## Data section
************

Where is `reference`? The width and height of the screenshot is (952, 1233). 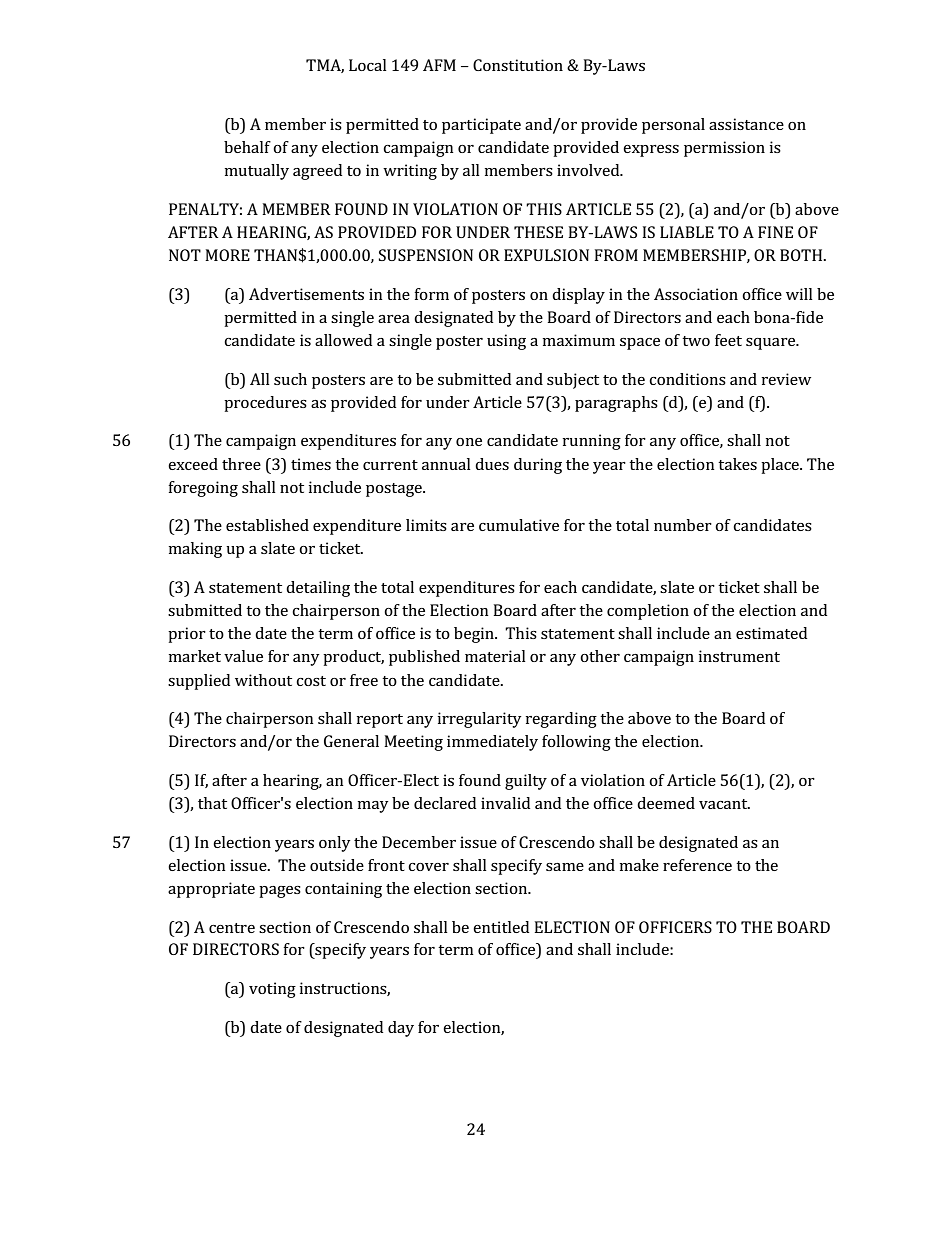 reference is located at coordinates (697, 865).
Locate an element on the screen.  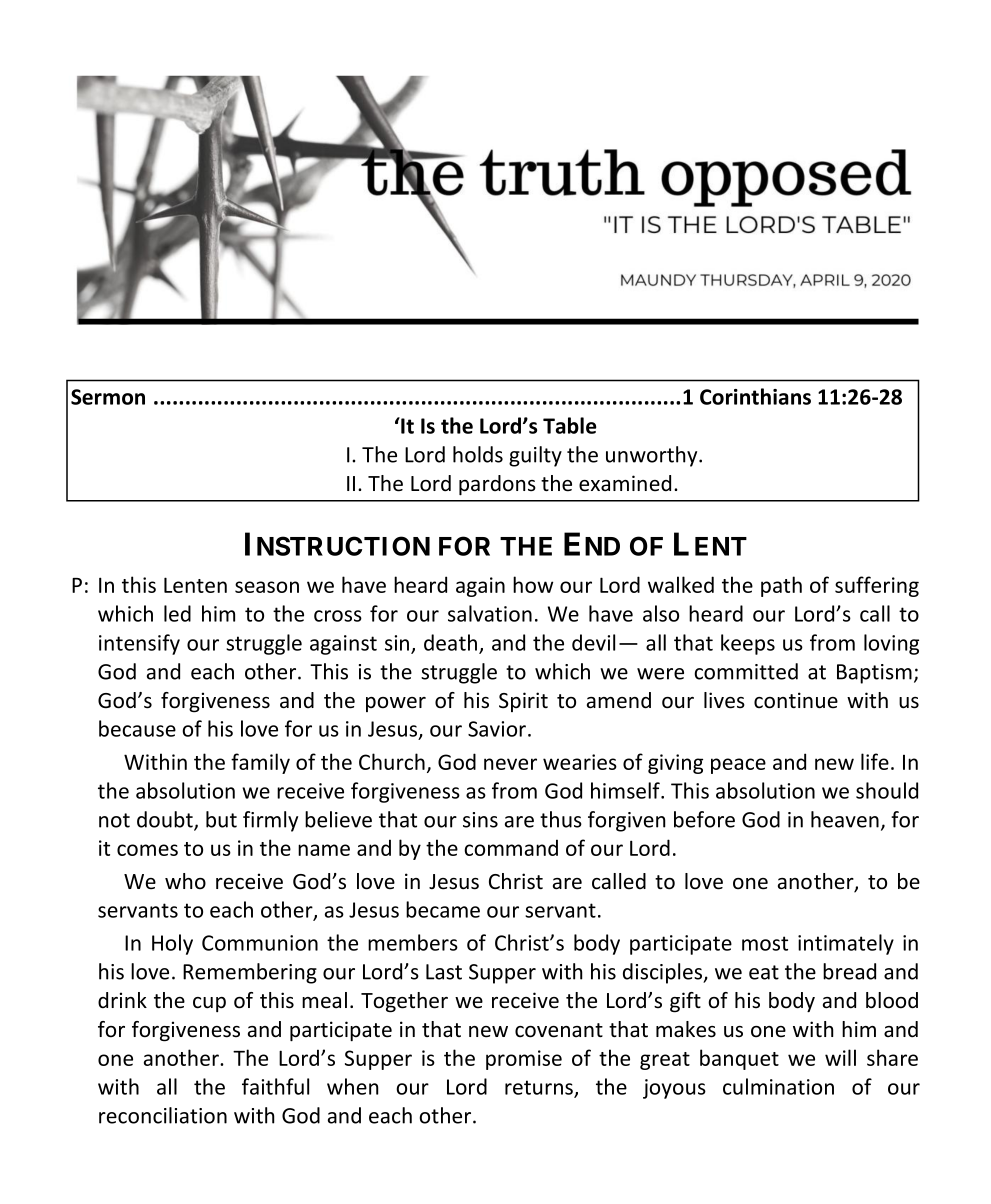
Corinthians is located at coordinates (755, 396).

************

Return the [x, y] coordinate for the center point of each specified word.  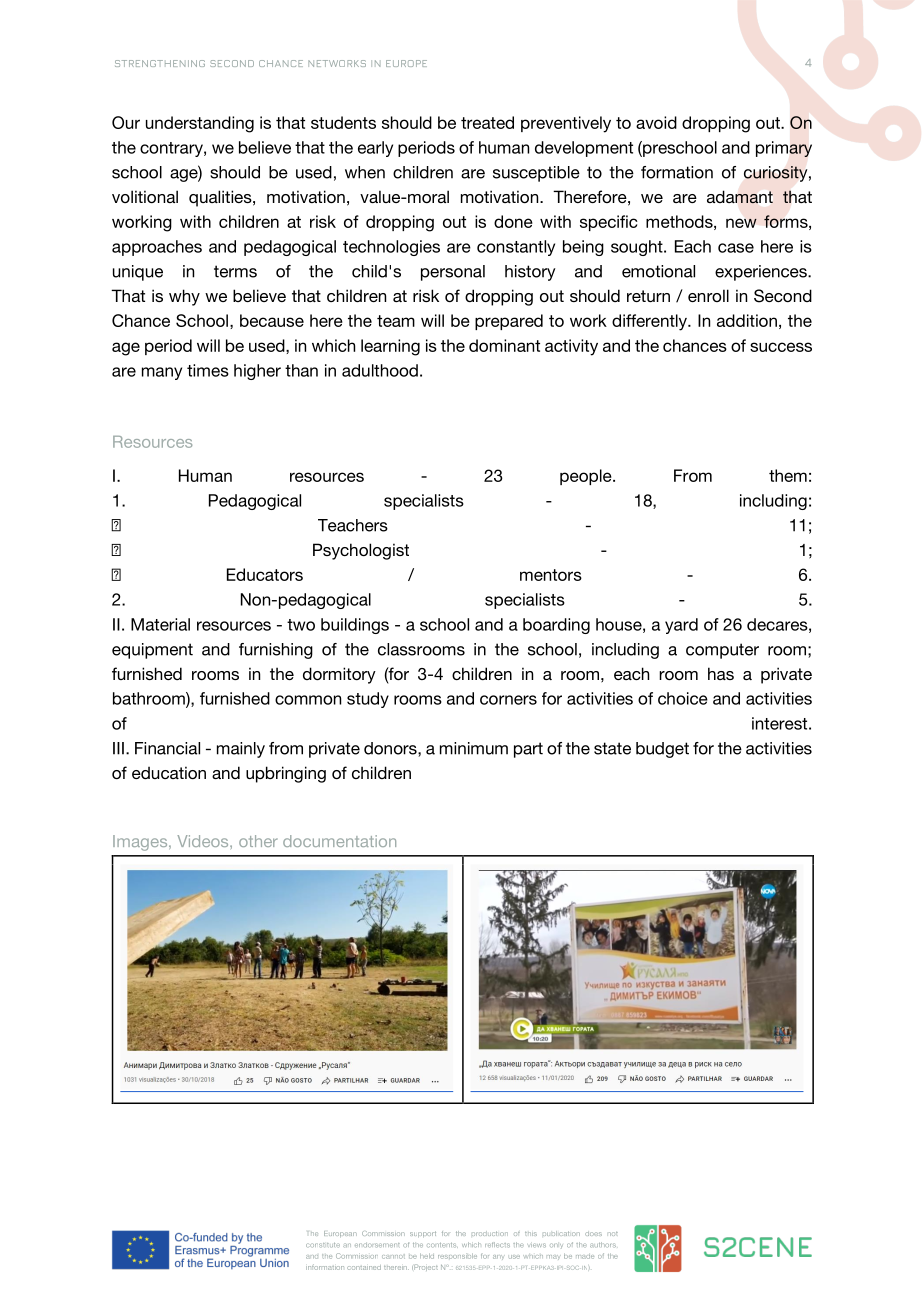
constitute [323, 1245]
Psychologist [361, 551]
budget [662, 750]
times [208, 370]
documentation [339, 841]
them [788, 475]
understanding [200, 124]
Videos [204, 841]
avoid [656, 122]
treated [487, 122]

************

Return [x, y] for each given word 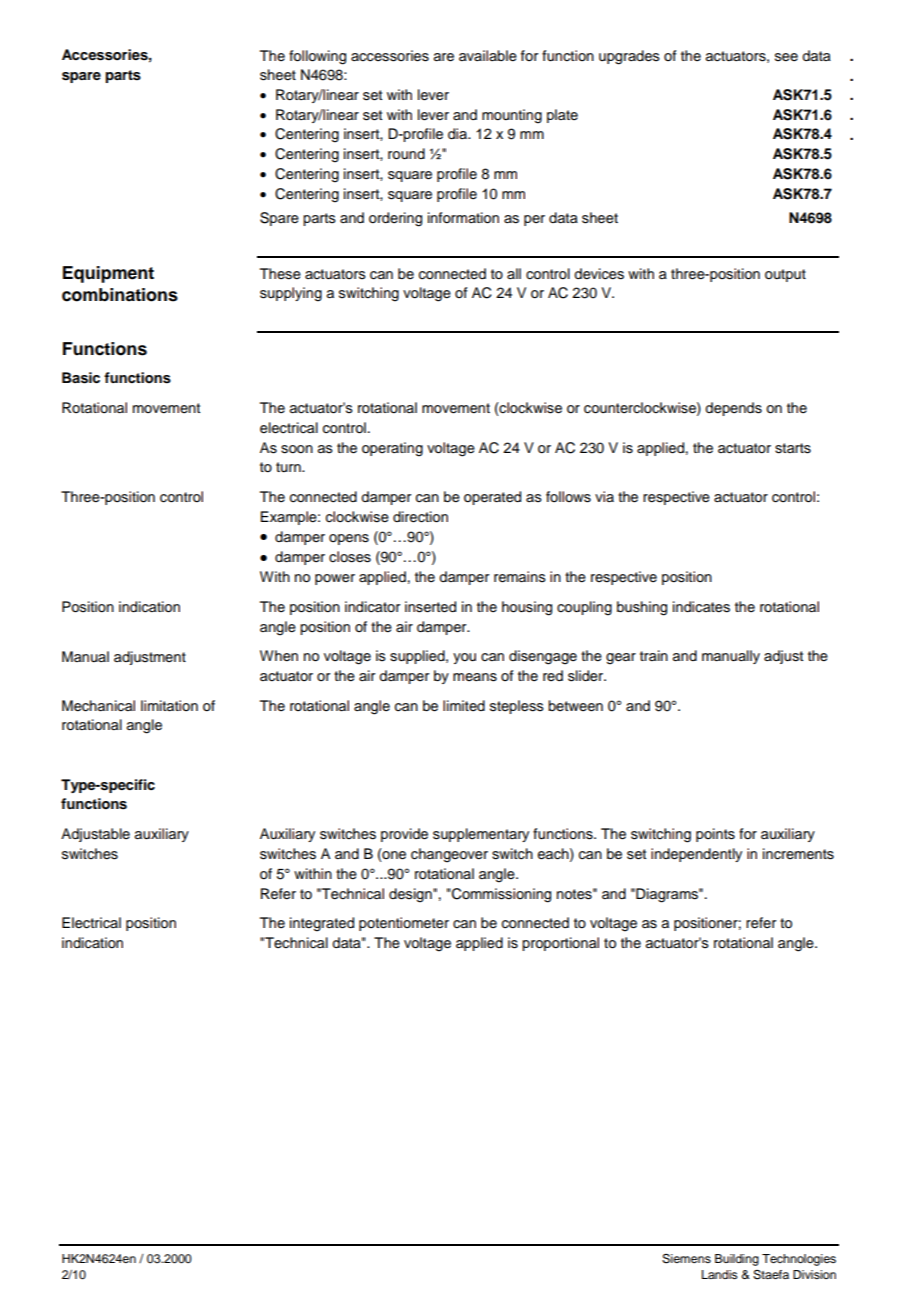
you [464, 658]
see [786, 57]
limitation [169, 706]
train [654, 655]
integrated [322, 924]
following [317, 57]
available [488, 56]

************

## The problem
Duplicate every row from the one containing "limitation [169, 706]" down to the one containing "available [488, 56]", both included.

## Task result
limitation [169, 706]
train [654, 655]
integrated [322, 924]
following [317, 57]
available [488, 56]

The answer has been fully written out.